Identify all lines in the listing that include the word "agent", and copy them out.
═════ Data provided
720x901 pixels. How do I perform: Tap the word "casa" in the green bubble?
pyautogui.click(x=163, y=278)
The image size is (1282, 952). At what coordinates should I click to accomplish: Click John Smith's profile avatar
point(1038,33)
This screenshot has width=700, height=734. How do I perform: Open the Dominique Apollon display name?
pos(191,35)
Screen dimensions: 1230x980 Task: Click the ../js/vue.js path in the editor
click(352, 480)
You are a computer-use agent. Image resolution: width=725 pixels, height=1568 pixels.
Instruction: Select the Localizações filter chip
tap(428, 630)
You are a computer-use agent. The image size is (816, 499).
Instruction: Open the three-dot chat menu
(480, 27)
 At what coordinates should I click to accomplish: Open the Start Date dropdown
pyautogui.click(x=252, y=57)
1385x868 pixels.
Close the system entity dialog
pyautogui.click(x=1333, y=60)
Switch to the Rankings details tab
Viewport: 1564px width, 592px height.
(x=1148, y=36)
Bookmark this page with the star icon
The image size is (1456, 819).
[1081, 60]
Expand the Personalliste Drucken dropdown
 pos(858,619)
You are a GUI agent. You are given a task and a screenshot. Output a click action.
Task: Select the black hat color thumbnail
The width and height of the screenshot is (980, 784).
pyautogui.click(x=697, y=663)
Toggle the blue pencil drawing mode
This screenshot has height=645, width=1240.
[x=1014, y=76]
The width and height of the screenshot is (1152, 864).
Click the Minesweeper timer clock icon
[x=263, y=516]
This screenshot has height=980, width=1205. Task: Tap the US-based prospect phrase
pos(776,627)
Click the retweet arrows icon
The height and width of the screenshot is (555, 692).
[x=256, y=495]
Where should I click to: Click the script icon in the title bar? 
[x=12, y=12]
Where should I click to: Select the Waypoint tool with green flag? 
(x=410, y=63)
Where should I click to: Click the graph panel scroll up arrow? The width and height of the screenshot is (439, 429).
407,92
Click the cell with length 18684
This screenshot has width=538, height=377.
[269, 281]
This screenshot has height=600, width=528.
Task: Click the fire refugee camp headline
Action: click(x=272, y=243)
══════════
* _Task result_
You are a computer-use agent. Image resolution: width=725 pixels, height=1568 pixels.
You are a computer-use agent. The image size is (816, 499).
You are a GUI agent. You are given a task and a screenshot. Output a click action.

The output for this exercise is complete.